Stored data START

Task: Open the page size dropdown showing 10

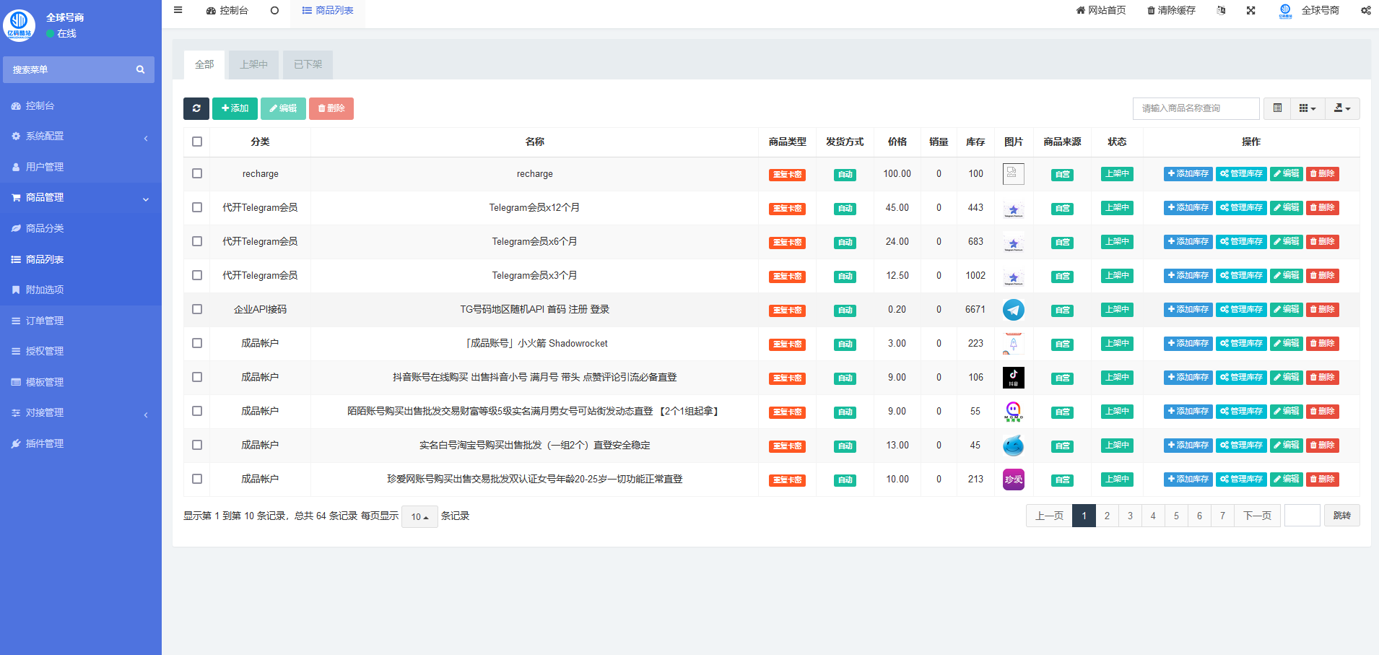Action: [x=419, y=516]
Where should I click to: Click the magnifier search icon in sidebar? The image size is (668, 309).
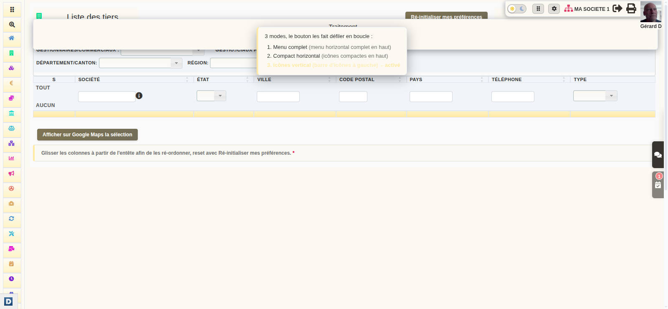click(12, 25)
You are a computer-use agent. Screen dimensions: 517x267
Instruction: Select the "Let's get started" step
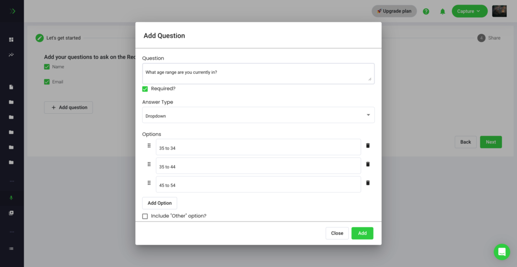click(58, 38)
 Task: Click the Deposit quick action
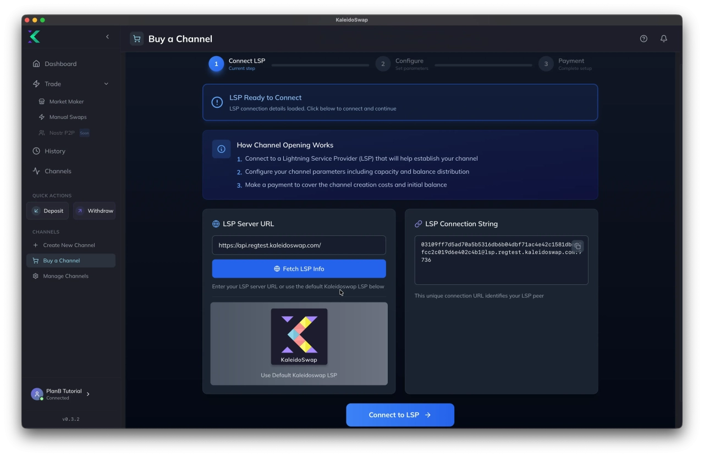click(x=48, y=211)
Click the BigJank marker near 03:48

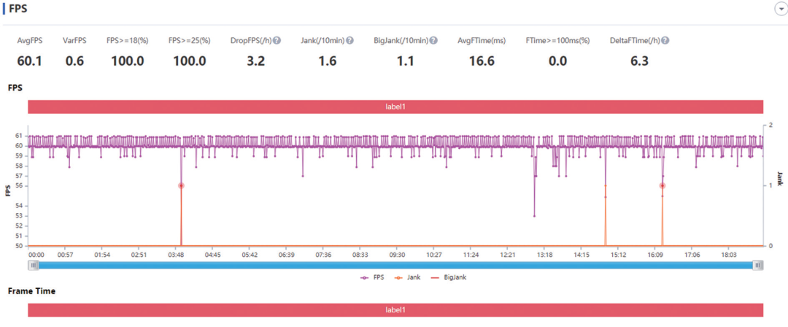coord(181,185)
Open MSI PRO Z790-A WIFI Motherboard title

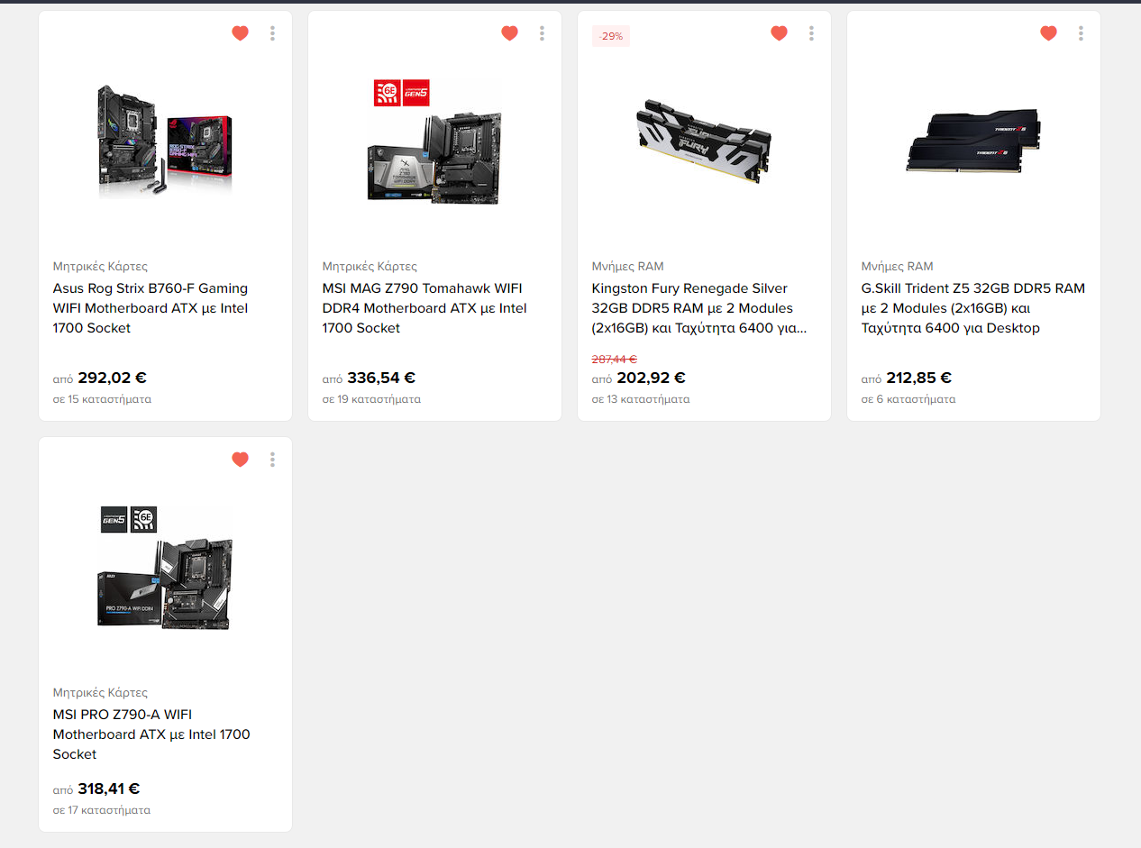(x=151, y=734)
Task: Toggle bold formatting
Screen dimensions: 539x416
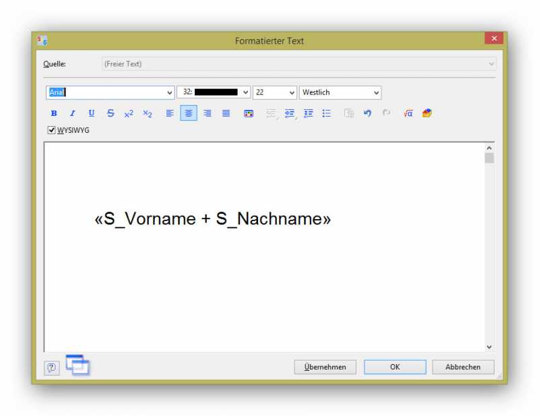Action: 54,114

Stored data END

Because the pictures are not wanted, retype every record exactly without them.

Task: Open the page size dropdown showing 10

Action: [x=419, y=516]
Where should I click to: Click the magnifier search icon in sidebar? The image size is (668, 309).
click(12, 25)
You are a computer-use agent. Screen dimensions: 517x267
Instruction: Select the "Let's get started" step
click(58, 38)
 Task: Click the Deposit quick action
click(x=48, y=211)
Click the BigJank marker near 03:48

coord(181,185)
Open MSI PRO Z790-A WIFI Motherboard title

(x=151, y=734)
Task: Toggle bold formatting
Screen dimensions: 539x416
Action: 54,114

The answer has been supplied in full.